Requirements: Pull out every line of the data below that contains the word "Instruction", copying each one in full. Case counts, so match uppercase and lowercase letters exactly.
*-*-*
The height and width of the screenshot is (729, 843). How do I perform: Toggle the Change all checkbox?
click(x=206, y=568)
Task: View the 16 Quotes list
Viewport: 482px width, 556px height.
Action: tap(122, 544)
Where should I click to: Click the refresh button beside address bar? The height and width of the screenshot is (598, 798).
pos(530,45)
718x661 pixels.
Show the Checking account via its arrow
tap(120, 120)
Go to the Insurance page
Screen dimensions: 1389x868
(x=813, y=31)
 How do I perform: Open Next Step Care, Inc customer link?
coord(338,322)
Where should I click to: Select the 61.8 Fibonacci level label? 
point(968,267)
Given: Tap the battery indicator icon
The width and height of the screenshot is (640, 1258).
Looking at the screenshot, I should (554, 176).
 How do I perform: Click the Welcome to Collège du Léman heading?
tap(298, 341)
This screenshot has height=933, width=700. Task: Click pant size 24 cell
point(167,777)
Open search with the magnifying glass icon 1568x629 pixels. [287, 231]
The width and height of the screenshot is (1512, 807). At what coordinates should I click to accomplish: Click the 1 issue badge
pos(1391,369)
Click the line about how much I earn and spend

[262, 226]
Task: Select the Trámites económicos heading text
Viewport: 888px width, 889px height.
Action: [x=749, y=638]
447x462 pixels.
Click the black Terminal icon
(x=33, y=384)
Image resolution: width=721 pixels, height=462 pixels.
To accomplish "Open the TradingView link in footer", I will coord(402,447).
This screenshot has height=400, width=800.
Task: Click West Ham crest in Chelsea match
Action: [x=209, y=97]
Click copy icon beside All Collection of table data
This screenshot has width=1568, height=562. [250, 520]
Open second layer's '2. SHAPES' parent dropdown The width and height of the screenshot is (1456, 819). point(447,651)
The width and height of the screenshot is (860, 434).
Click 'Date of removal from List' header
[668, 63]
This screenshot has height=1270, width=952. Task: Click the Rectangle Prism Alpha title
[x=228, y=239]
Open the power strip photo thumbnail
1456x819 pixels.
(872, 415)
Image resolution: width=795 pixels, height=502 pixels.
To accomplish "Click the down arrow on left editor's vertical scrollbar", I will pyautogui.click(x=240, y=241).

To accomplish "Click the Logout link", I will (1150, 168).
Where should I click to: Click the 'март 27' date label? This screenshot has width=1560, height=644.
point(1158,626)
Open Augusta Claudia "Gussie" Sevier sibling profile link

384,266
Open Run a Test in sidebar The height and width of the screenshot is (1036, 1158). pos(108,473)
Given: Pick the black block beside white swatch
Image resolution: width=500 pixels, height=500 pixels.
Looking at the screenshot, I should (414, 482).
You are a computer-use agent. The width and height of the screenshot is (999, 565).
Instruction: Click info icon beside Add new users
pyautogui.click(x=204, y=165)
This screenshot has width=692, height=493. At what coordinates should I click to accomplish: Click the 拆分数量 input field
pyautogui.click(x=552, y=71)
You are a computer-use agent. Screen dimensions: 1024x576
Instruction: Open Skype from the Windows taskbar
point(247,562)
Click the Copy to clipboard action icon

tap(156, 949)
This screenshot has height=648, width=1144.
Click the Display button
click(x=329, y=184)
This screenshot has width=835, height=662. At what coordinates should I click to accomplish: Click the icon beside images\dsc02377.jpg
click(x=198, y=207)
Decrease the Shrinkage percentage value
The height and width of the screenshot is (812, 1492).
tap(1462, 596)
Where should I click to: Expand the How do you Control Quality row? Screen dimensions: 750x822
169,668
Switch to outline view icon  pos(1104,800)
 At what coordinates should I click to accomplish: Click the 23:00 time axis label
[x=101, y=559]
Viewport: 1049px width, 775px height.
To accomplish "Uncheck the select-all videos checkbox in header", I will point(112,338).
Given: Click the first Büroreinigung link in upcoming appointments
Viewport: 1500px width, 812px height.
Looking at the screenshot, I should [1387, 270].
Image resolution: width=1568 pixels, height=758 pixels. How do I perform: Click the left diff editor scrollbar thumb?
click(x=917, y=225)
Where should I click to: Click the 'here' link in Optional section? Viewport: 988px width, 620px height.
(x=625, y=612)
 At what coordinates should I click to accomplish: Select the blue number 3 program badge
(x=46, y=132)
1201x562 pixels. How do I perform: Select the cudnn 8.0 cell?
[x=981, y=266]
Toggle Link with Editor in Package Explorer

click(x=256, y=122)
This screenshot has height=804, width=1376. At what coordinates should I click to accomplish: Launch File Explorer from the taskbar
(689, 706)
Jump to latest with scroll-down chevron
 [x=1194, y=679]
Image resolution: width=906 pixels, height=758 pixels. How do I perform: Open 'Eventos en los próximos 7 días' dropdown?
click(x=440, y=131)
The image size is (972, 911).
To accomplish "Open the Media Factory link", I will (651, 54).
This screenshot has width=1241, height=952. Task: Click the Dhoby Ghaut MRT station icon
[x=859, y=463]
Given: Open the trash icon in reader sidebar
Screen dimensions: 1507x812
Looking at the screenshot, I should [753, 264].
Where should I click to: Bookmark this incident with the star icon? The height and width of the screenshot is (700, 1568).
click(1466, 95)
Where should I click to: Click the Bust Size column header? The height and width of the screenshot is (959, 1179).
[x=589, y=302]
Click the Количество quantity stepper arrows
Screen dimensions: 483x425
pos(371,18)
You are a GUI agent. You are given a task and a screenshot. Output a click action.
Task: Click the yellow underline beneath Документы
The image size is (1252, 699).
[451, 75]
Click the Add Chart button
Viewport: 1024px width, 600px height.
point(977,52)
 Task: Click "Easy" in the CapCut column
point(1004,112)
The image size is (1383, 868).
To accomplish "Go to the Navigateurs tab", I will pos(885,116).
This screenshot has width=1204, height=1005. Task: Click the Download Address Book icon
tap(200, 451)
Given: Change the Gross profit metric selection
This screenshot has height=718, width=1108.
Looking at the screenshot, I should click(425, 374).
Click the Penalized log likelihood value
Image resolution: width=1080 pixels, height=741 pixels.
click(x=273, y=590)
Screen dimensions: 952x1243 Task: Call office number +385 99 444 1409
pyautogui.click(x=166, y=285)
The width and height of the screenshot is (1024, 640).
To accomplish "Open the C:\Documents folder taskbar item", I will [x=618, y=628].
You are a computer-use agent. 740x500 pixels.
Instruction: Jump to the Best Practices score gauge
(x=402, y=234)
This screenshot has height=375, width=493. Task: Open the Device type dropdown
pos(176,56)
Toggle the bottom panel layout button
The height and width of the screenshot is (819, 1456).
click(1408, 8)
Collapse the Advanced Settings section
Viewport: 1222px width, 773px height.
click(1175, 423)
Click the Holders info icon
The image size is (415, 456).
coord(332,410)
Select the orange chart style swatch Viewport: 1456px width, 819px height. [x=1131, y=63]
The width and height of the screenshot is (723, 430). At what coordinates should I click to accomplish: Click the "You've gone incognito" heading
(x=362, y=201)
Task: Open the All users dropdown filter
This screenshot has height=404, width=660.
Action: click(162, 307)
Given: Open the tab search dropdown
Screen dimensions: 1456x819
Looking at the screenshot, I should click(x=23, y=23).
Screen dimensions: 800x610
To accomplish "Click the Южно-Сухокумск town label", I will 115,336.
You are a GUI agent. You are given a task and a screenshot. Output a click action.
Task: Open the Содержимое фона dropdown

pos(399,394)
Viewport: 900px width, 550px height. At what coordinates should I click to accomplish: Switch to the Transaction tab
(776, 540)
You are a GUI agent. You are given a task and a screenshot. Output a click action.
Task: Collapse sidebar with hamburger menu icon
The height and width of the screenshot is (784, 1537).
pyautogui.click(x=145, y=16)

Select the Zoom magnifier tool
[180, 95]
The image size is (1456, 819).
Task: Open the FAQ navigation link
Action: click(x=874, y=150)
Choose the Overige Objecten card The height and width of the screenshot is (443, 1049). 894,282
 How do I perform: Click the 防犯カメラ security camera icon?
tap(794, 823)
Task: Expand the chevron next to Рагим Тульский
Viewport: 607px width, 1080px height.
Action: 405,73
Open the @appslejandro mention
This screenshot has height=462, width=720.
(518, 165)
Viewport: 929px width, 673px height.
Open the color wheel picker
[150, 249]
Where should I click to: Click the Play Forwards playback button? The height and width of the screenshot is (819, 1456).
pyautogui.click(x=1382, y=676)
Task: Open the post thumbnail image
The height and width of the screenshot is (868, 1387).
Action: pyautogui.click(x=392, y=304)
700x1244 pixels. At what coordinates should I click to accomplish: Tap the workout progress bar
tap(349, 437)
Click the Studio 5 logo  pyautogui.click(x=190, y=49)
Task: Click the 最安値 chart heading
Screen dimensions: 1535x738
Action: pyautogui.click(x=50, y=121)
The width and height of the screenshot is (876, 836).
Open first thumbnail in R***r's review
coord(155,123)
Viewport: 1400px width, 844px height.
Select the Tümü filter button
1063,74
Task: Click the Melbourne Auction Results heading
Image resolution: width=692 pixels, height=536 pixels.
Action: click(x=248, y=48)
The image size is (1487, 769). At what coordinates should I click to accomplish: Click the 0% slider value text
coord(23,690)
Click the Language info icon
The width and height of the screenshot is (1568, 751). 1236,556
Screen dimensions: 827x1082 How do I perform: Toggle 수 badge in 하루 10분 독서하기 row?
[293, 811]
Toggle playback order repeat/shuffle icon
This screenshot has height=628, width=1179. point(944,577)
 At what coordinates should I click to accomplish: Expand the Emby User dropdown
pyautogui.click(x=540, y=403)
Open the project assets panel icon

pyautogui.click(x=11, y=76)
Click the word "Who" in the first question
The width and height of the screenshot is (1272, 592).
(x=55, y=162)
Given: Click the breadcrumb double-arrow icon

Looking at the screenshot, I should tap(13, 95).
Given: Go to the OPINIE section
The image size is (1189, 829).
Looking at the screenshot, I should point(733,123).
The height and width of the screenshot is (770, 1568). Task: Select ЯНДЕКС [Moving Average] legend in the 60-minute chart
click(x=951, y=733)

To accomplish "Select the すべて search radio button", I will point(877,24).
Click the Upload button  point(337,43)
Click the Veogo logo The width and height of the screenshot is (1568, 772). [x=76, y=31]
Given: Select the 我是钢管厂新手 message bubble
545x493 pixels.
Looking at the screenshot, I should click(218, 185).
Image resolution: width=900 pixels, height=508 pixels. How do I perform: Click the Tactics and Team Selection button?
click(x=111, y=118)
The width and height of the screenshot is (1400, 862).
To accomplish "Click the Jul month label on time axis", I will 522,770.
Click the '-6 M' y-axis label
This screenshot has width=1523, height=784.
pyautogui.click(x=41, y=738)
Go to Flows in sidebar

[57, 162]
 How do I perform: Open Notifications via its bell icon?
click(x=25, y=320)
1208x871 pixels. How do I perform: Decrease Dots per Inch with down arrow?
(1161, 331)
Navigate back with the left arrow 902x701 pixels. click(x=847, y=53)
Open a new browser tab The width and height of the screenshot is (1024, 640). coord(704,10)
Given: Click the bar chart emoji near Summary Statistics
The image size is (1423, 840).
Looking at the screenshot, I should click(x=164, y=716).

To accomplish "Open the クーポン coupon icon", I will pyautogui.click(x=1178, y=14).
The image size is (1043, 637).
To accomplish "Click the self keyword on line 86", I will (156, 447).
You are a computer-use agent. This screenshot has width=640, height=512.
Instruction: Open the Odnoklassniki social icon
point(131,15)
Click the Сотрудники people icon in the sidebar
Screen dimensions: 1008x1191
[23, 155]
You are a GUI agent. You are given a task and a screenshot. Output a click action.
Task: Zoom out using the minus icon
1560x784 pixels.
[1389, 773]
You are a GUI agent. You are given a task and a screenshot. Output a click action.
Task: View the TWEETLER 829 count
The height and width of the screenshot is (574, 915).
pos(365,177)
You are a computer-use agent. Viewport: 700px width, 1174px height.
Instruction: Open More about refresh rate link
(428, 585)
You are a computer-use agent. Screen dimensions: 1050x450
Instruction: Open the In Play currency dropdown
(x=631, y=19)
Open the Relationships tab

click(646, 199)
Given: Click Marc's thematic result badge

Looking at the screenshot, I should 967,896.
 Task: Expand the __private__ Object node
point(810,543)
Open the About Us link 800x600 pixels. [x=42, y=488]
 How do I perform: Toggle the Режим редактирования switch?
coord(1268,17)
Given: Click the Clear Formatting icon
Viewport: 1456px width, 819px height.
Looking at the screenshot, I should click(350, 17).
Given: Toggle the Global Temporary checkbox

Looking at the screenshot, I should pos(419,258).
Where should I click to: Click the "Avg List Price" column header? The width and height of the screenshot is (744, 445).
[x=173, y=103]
*-*-*
Response:
Instruction: Click info icon beside Add new users
Instruction: Open Skype from the Windows taskbar
Instruction: Jump to the Best Practices score gauge
Instruction: Open the Odnoklassniki social icon
Instruction: Open More about refresh rate link
Instruction: Open the In Play currency dropdown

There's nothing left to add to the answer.